I ignored Iris and pulled my arm away. “Easy’s just a wood fairy, like the rest of us.”

“Matilda, listen to me,” said Iris.

“Stop it, Iris.” I hugged Easy tight to my chest and looked down at him. “Are you a kindler?”

Easy shook his head no. Both the commander and Soren looked at him thoughtfully.

“Matilda, Matilda!” yelled Iris.

“For God’s sake, Iris. Stop it!”

“Gerald’s screaming!”

“What?”

“Gerald’s screaming. Something’s happening to the mantel.”

“Why didn’t you tell me?” I shoved Easy into Soren’s arms.

“Hey!” yelled the commander.

I flew upward and then in a circle. My heart thumped hard in my chest and then I recognized a cupboard with tin panels at the corner and remembered the way back to the mantel. I zipped by the cupboard, gaining speed with the mall’s hot air rushing past my face. My skull felt empty, with only the one thought of getting back to Gerald rattling around in there.

Someone tugged my foot. Iris was huffing and puffing behind me. She shook her head and gasped something.

“What?” I asked.

Iris broke away and stopped. I pivoted in the air and flew back to her.

“Not that way.” Iris clutched her chest and sunk down almost to the floor.

I floated down beside Iris. “Which way?”

Iris pointed to the left. “Humans are taking the mantel away, but you’ll never find Gerald without my ears.”

“All right, but you’ve got to hurry.”

We flew together around corners and through areas I hadn’t seen before. We dodged around shopping humans and under dusty tables. When Iris slowed, I took her hand and pulled her. She spread her wings and glided along, catching her breath and resting. We came around a large bank of filing cabinets with me pulling and Iris resting. On the other side was the mantel. It sat, leaning back, on a wheeled metal contraption painted bright yellow. A man pulled the mantel toward an opening in the wall. Another man gave him directions and warned him to hurry up.
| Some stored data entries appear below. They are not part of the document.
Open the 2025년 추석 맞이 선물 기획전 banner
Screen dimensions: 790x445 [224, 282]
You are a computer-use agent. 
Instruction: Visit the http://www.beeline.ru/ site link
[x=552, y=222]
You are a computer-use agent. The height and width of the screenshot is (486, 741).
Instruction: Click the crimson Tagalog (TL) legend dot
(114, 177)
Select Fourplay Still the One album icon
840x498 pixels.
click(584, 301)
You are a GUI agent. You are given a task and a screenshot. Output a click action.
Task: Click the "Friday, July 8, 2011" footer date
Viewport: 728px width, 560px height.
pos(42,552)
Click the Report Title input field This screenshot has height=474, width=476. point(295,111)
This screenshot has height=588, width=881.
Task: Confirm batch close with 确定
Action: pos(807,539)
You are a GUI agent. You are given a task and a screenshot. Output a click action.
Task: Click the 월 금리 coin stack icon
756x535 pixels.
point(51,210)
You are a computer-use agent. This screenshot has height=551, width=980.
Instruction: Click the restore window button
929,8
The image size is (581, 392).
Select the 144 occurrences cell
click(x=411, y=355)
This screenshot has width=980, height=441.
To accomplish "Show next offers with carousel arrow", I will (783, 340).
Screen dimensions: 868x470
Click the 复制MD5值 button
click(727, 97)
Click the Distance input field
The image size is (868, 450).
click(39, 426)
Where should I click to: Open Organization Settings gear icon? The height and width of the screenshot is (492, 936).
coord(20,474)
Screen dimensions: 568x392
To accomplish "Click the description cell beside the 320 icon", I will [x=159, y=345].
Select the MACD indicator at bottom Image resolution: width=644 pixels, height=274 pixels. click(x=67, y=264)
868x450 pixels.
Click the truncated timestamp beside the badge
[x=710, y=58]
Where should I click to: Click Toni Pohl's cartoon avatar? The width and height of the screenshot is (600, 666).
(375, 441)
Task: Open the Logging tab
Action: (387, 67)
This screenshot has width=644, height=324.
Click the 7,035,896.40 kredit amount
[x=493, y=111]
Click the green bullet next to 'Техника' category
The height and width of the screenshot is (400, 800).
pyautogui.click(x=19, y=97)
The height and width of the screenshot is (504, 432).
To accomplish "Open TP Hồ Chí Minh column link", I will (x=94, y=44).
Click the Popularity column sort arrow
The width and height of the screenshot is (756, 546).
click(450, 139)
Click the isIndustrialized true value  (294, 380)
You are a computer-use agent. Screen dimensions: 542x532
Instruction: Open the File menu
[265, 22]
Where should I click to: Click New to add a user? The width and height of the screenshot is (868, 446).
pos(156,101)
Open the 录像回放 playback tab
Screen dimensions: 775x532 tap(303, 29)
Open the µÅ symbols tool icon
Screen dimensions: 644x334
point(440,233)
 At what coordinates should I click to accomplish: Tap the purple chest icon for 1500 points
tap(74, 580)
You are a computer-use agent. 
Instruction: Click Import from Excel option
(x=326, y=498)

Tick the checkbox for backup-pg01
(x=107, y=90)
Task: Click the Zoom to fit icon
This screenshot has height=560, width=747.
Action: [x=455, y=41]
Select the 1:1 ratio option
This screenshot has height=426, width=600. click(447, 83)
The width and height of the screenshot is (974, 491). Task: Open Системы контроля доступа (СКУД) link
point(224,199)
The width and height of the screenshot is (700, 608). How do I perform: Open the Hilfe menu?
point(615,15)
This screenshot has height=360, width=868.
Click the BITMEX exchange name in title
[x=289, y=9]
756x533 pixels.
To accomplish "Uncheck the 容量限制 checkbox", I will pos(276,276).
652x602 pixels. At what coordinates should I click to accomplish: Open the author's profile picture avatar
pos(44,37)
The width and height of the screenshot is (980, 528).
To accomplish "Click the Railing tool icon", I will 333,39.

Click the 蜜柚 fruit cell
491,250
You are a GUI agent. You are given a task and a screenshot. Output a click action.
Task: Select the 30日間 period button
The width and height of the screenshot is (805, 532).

I let go of Iris’s hand and zipped to the mantel. Gerald was at my bedroom window, a pretty fleur-de-lis. His little face peered out the opening. He pushed, but he couldn’t get it fully open because of the weight.

“Matilda, Matilda!”

I landed on the mantel, balancing on a wooden flower petal next to my window. I stuck my fingers under the window and it popped open with much less effort than I expected. Gerald held his arms up to me and I pulled him through. The window slammed shut. The edge missed his feet by the tiniest margin. Gerald stared at the window and shivered in my arms for a second, his tears soaking me to the skin.

“I’ve got you,” I said.

“I thought you weren’t coming back.”

“I told you I would,” I said. “Come on. Iris is waiting.”

The workman continued pulling the mantel toward the door. A cool wind blew in through the opening and chilled me as we flew off the mantel. Iris hovered by the filing cabinets. Her lower lip trembled as she watched the mantel.

“Where are they taking it?” she asked when we flew up to her.

“I don’t know.” I felt so sad watching our mantel being wheeled away. I wanted so badly to go with it, to stay within its solid walls. I didn’t know if it was because it was my tree, as Soren would’ve said, or because it was home. I only knew I wanted to stay with it forever.

“We have to go with it. It’s our home,” said Iris. “How will Mom and Dad find us if we’re not with the mantel?”

“If they follow the mantel, they’ll come here and find us.” I felt sure this was true, but it didn’t make me want to stay and find out.

“I’d rather be out here than in there,” said Gerald. “Nasty.”

Iris wheeled around on him. Her hands were on her hips and her lip wasn’t trembling anymore. She grimaced at him until he retreated behind me. “What do you mean our home is nasty? It’s not nasty.”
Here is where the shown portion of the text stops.